Data -
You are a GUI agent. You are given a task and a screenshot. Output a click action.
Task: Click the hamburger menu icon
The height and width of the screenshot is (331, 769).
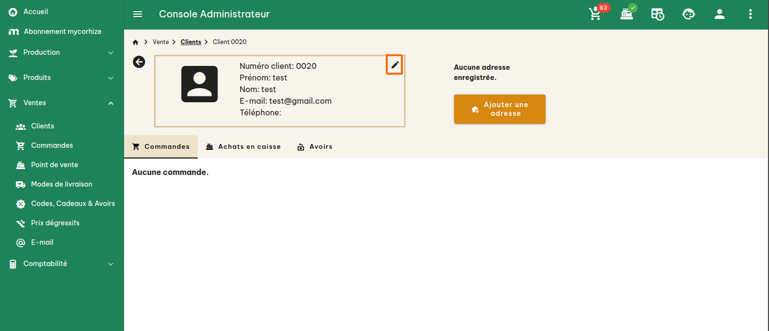point(138,14)
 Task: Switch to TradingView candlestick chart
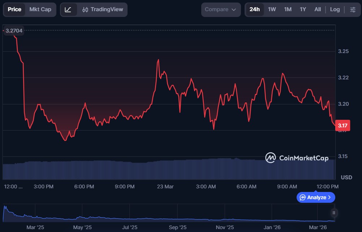[103, 10]
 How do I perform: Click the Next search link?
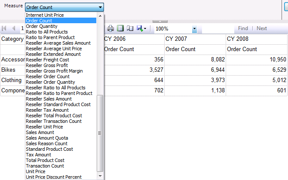[x=262, y=28]
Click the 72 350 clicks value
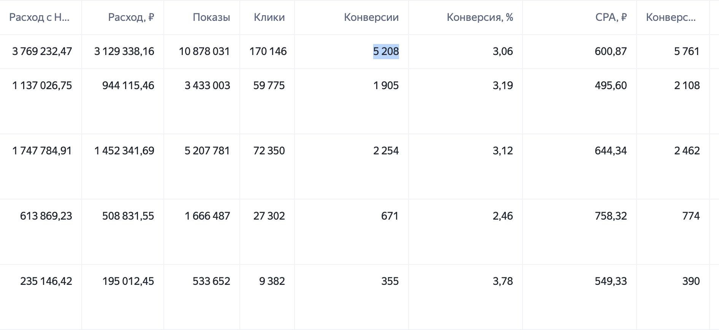719x330 pixels. pos(269,151)
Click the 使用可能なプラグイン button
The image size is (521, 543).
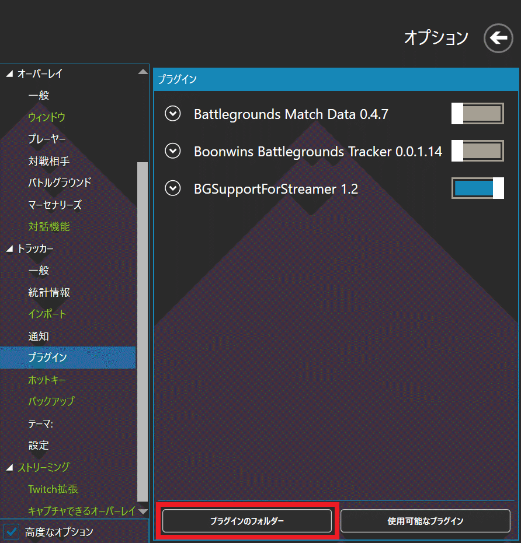pyautogui.click(x=426, y=521)
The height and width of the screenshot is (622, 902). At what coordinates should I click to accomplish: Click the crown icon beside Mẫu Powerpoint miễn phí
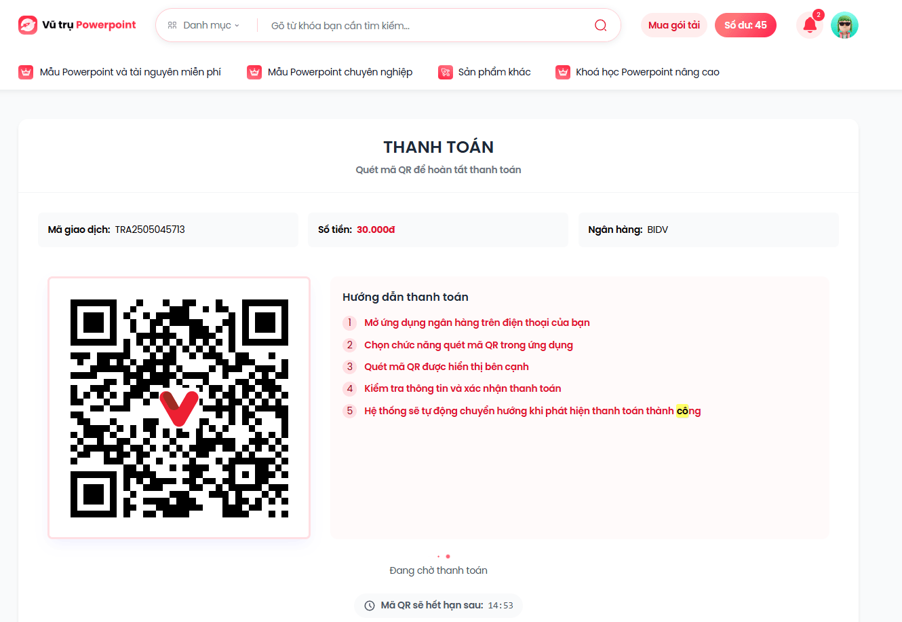(x=26, y=72)
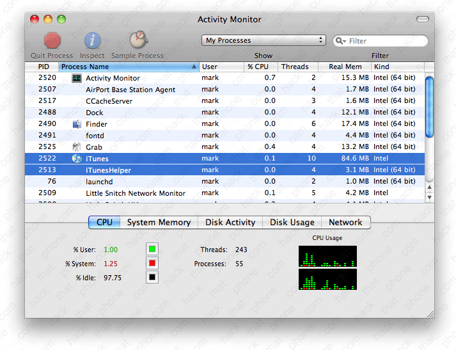456x350 pixels.
Task: Sort processes by % CPU column
Action: (x=260, y=67)
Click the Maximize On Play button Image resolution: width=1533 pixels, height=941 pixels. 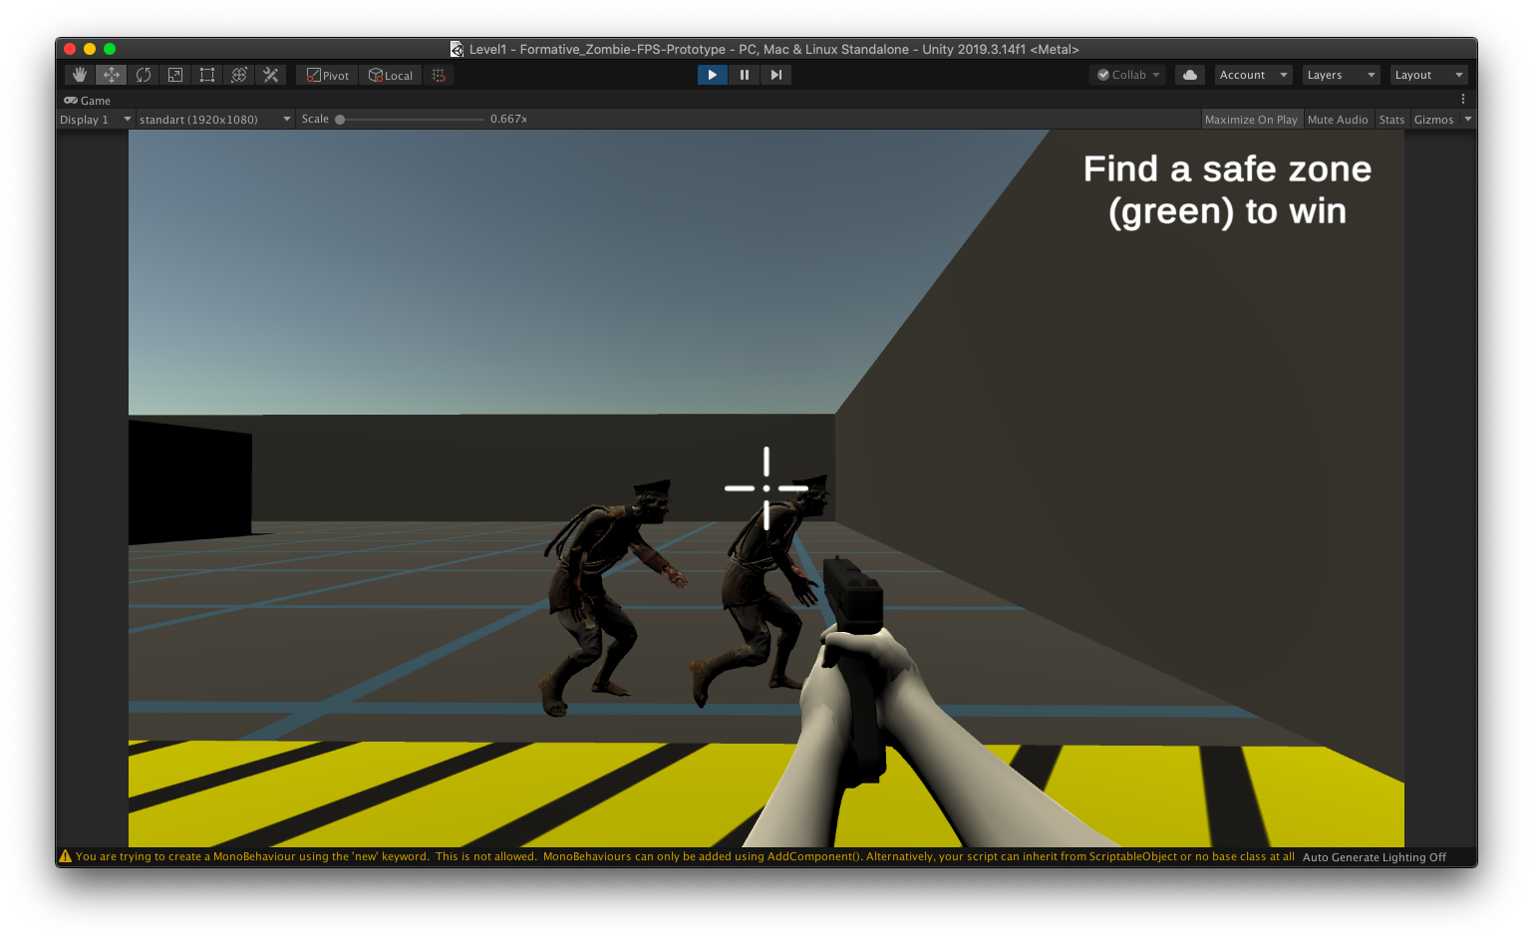pyautogui.click(x=1251, y=119)
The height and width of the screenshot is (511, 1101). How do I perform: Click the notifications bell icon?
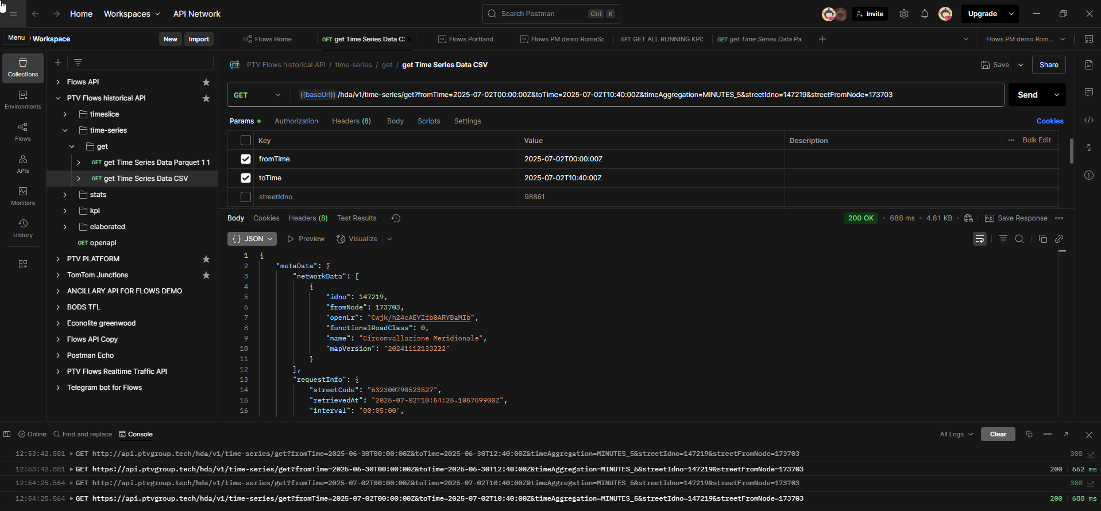(924, 14)

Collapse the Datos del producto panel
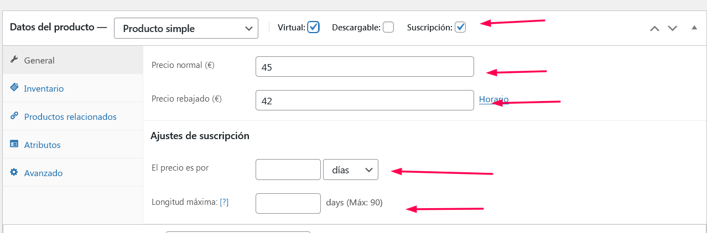pos(694,28)
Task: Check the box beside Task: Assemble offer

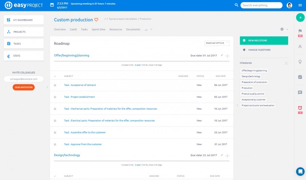Action: click(55, 132)
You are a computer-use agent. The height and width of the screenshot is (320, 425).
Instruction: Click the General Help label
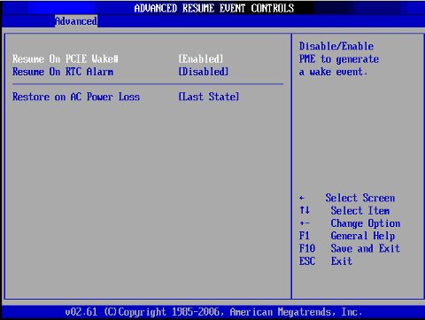[x=363, y=236]
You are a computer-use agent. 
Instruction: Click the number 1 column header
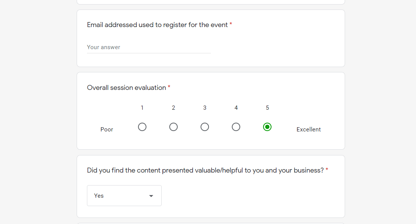coord(142,108)
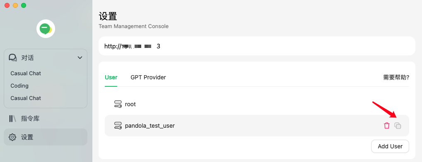
Task: Open the 需要帮助? help link
Action: (396, 77)
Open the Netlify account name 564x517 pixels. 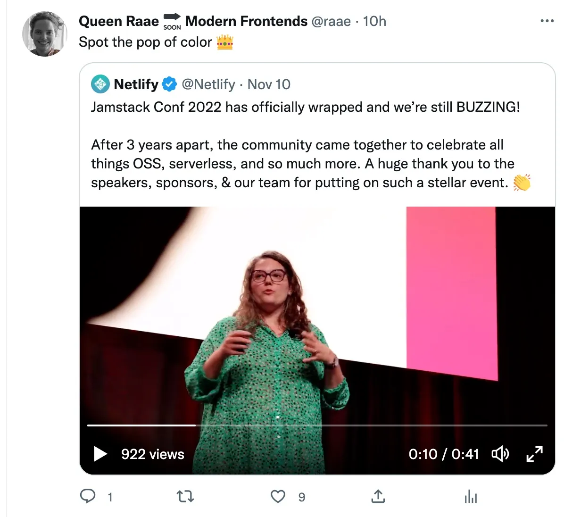136,84
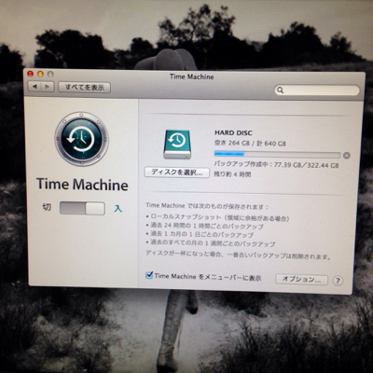This screenshot has width=373, height=373.
Task: Go forward with the right arrow button
Action: pyautogui.click(x=48, y=87)
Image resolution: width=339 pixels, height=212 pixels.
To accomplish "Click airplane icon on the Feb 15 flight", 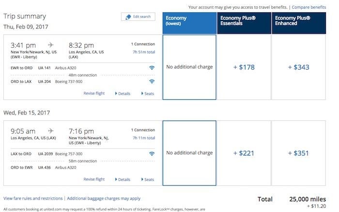I will pos(51,130).
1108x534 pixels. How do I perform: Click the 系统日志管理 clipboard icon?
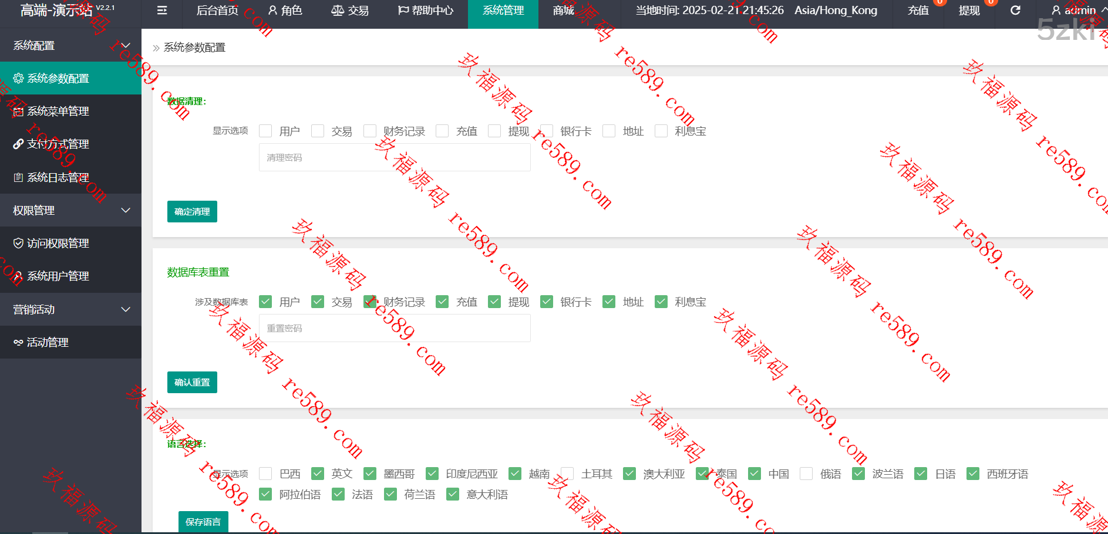tap(18, 177)
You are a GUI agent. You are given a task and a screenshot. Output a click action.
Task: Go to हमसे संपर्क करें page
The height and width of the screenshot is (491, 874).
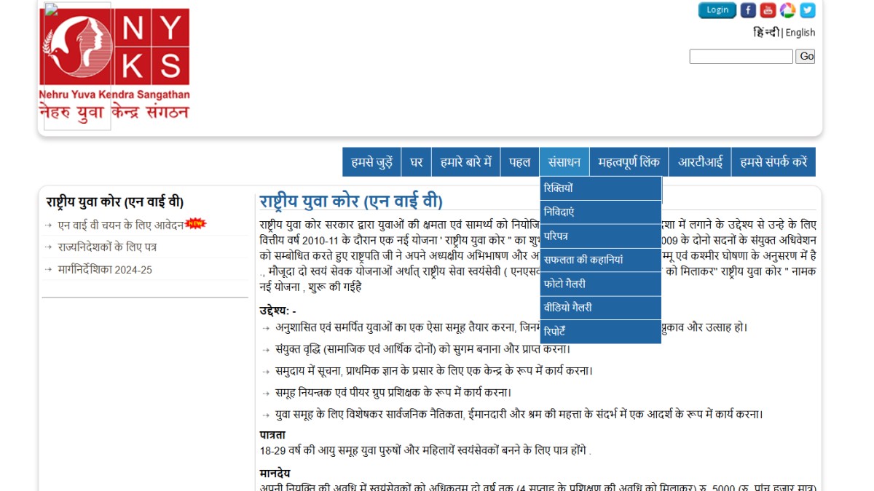[773, 162]
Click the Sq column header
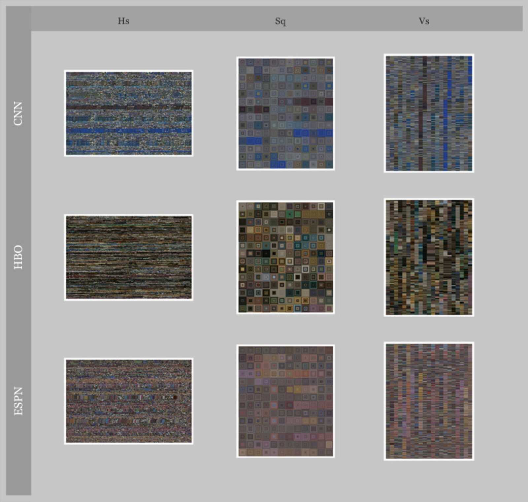The image size is (528, 502). coord(280,21)
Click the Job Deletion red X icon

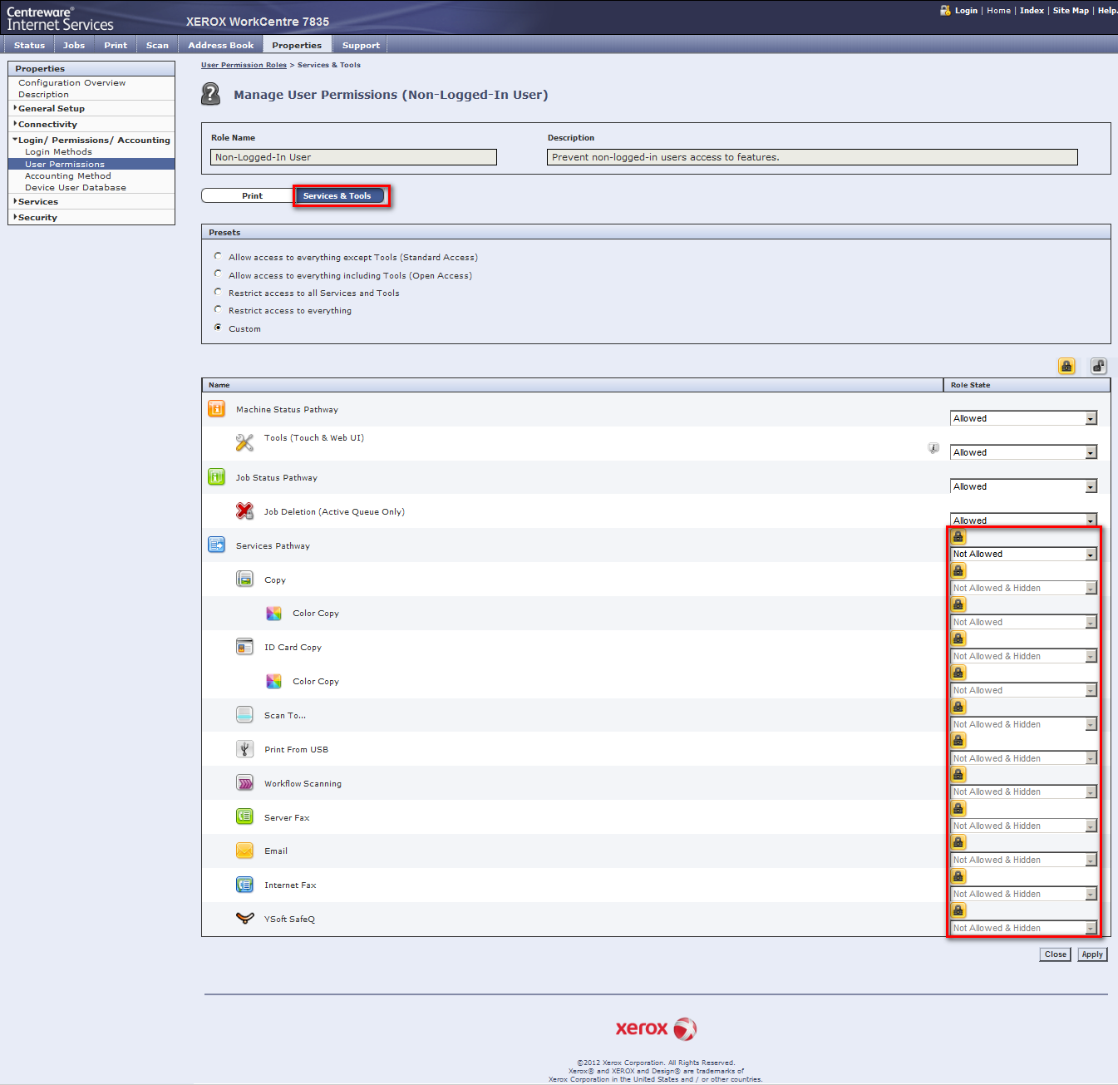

Try it -
Scan the records above for the string "agent", then copy each line where it turns up.

Completed exercise -
You are a GUI agent. You are given a task and a screenshot. Output a click action.
You are a computer-use agent. The height and width of the screenshot is (320, 425).
You are a computer-use agent. 
You are a GUI agent. You are given a task and a screenshot. Output a click action.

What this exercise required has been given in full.